### What you should do
Write out the lines of the material from the line containing "The image size is (1203, 908)." through the line containing "This screenshot has height=500, width=535.", reproducing each one verbatim.

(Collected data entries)
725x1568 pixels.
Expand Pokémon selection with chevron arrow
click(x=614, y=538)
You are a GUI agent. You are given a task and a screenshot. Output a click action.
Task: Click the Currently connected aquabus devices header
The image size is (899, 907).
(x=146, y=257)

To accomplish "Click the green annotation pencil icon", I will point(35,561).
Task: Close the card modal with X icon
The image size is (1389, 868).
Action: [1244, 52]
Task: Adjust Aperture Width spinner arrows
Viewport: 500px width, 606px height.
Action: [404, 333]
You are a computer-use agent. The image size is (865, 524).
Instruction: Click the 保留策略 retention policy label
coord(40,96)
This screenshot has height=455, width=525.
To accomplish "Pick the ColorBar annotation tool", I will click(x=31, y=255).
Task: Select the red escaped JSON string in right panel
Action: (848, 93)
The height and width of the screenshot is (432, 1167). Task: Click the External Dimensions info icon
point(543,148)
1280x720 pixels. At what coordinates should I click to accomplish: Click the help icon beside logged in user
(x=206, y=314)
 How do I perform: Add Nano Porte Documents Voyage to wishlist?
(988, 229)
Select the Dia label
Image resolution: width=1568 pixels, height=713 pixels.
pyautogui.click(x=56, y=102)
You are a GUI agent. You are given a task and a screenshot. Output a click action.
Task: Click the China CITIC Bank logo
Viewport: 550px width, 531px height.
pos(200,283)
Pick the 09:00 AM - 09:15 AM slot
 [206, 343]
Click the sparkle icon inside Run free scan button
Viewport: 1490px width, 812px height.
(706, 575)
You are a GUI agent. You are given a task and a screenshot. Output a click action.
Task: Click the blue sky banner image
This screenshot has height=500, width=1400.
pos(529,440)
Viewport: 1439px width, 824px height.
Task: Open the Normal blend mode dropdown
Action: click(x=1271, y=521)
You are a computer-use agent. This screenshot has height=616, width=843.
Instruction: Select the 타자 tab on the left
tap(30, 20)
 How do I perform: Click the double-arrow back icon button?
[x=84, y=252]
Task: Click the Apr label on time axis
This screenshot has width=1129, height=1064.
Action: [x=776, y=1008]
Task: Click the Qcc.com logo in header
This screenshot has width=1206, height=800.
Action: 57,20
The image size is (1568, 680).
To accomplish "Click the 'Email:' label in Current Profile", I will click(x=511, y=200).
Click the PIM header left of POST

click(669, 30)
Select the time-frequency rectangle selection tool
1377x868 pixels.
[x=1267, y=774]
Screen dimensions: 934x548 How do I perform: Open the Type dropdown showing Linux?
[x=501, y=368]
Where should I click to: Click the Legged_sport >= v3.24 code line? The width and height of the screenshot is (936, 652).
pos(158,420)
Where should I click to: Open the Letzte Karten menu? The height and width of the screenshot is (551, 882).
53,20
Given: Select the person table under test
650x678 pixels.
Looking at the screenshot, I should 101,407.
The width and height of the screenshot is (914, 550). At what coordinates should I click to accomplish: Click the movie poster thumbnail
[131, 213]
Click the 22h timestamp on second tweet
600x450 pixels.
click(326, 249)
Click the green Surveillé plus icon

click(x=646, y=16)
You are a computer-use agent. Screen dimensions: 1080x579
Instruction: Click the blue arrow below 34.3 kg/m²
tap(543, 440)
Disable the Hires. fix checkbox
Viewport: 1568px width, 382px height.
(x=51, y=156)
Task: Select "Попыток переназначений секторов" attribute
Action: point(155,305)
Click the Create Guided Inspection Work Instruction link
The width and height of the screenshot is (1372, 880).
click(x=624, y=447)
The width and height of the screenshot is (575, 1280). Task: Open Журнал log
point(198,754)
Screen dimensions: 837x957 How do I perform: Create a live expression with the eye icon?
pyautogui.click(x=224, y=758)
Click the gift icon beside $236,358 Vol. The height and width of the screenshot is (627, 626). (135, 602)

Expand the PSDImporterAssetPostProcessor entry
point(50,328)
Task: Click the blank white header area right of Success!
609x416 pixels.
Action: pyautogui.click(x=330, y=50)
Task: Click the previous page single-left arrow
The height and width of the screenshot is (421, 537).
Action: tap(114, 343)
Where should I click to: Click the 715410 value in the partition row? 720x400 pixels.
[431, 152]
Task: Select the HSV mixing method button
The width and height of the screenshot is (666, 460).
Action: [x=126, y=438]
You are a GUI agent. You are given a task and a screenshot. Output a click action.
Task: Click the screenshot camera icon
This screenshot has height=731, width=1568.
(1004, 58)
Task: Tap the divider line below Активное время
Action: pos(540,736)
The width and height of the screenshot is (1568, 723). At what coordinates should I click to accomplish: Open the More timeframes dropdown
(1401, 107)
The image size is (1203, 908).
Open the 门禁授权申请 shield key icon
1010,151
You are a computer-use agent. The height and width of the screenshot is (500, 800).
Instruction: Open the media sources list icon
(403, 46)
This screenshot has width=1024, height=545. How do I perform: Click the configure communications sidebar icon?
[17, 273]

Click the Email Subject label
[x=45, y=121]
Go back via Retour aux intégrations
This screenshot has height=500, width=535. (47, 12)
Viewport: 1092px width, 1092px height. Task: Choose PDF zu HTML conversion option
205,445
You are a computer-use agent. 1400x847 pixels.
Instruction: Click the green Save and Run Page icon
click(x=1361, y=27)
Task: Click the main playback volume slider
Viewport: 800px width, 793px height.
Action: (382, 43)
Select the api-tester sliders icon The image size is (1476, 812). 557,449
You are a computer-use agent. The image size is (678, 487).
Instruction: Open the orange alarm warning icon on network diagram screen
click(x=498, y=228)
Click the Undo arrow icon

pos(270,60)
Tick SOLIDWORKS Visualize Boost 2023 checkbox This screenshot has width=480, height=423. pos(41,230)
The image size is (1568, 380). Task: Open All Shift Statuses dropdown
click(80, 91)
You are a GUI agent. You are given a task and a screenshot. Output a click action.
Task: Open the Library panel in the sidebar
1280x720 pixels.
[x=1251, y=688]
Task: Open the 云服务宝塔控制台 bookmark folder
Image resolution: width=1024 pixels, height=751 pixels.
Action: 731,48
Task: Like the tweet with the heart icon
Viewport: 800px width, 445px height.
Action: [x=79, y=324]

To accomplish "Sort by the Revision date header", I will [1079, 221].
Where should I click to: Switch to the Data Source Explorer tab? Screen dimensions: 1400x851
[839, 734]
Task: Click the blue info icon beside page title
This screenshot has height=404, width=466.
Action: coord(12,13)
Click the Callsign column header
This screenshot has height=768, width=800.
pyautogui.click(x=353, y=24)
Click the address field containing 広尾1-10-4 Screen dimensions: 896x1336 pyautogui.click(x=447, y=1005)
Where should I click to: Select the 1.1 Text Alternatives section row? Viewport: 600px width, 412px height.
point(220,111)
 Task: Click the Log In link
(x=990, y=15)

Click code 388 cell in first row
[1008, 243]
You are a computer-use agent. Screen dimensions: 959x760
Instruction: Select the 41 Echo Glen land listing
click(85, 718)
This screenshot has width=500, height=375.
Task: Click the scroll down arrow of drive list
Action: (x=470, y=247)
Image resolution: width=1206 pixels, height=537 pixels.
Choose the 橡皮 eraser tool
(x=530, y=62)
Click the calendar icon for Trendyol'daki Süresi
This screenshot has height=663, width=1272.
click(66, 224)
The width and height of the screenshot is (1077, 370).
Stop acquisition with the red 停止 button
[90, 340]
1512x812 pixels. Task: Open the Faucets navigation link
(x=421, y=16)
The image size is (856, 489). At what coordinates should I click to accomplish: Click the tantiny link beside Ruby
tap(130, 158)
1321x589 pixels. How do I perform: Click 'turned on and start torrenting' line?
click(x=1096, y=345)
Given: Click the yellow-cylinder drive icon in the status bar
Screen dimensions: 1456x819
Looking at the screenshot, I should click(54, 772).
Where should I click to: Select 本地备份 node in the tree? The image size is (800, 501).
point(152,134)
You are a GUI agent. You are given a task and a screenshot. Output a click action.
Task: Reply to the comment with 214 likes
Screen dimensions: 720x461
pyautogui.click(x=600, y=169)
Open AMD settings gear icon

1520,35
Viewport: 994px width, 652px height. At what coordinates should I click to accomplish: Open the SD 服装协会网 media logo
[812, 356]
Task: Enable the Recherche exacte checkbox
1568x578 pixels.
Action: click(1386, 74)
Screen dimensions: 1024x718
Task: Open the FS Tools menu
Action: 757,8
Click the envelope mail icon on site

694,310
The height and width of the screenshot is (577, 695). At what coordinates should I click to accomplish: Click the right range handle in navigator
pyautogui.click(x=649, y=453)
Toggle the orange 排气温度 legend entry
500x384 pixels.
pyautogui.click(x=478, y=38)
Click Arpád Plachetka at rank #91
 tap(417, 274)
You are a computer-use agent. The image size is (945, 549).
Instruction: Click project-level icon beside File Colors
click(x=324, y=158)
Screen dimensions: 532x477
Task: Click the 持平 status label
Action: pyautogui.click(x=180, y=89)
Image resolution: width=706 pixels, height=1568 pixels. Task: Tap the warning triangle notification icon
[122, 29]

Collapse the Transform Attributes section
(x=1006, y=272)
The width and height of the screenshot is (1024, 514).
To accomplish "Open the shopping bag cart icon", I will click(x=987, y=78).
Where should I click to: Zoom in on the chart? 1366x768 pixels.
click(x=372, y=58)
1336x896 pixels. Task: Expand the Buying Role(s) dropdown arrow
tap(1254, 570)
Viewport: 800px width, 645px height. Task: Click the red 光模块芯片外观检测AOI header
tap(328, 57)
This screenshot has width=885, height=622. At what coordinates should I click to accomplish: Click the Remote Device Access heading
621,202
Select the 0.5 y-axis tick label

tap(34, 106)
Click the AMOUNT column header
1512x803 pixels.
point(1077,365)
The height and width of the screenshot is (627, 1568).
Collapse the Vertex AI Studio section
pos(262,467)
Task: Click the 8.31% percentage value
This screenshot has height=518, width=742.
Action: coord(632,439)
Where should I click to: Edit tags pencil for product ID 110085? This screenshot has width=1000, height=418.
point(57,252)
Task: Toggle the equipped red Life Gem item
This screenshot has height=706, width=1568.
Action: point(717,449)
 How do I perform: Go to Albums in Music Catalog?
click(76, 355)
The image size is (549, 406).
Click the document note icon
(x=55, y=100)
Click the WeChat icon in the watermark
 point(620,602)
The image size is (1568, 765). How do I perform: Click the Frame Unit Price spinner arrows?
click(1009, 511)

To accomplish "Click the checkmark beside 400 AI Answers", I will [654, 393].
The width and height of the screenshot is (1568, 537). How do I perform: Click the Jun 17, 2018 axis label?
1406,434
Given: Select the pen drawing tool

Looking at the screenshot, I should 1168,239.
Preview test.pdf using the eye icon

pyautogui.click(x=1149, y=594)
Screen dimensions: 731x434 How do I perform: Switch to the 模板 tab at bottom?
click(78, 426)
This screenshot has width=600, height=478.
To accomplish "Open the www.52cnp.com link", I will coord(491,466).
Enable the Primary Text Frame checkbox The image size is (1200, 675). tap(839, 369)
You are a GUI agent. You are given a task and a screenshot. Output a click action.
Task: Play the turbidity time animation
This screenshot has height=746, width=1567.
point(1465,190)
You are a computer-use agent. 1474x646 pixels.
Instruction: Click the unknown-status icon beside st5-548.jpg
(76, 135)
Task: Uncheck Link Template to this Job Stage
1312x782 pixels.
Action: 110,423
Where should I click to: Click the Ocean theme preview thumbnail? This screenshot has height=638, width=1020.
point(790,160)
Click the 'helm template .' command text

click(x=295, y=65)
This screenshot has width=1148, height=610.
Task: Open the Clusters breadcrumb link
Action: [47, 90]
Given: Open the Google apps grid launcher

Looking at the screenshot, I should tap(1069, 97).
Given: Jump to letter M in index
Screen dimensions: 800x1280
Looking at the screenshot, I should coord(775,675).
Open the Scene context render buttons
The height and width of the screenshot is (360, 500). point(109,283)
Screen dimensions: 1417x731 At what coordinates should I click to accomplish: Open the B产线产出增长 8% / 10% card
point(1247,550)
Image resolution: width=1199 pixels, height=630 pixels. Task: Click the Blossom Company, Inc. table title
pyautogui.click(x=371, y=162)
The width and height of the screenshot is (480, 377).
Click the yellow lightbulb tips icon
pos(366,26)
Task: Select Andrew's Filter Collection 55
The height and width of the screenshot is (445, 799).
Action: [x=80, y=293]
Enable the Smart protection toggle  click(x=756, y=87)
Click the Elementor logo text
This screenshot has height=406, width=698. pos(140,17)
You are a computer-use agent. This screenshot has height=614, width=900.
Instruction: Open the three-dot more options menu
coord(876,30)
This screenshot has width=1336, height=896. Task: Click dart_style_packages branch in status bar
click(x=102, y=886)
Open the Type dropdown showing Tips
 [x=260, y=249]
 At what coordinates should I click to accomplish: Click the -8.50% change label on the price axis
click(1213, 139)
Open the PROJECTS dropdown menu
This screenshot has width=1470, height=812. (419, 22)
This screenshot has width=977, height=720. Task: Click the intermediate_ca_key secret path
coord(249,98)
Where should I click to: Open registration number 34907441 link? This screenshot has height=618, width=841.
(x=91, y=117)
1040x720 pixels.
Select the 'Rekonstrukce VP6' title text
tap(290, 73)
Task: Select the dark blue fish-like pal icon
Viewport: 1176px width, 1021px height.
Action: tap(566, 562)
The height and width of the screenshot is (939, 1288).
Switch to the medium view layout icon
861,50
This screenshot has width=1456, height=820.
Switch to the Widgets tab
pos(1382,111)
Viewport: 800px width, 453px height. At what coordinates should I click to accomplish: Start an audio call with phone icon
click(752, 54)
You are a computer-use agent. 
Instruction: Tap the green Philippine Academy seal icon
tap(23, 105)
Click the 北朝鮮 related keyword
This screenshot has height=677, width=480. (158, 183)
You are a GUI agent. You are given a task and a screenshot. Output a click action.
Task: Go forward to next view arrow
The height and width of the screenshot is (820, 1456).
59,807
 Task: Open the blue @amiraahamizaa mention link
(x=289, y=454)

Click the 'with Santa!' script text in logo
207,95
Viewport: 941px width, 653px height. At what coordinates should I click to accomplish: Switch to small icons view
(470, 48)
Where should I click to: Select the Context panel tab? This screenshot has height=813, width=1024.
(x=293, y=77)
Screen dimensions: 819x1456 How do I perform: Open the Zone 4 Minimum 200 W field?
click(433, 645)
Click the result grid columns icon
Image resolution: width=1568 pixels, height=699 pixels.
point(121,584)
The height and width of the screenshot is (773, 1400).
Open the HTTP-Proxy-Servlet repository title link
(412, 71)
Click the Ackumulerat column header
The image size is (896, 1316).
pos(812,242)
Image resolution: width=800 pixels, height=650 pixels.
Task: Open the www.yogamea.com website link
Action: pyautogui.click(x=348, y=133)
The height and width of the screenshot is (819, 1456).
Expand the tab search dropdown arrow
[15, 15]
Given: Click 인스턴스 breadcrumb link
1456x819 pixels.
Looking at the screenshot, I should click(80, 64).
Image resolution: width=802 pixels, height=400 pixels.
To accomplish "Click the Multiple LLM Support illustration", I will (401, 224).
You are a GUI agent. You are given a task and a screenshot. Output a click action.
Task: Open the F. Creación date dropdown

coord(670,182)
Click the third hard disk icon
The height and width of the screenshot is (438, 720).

### The completed task
The image size is (1203, 908).
Open the 门禁授权申请 shield key icon
1010,151
You are a computer-use agent. The height and width of the screenshot is (500, 800).
Instruction: Open the media sources list icon
(403, 46)
This screenshot has width=1024, height=545. How do I perform: Click the configure communications sidebar icon?
[17, 273]

Click the Email Subject label
[x=45, y=121]
Go back via Retour aux intégrations
This screenshot has height=500, width=535. (47, 12)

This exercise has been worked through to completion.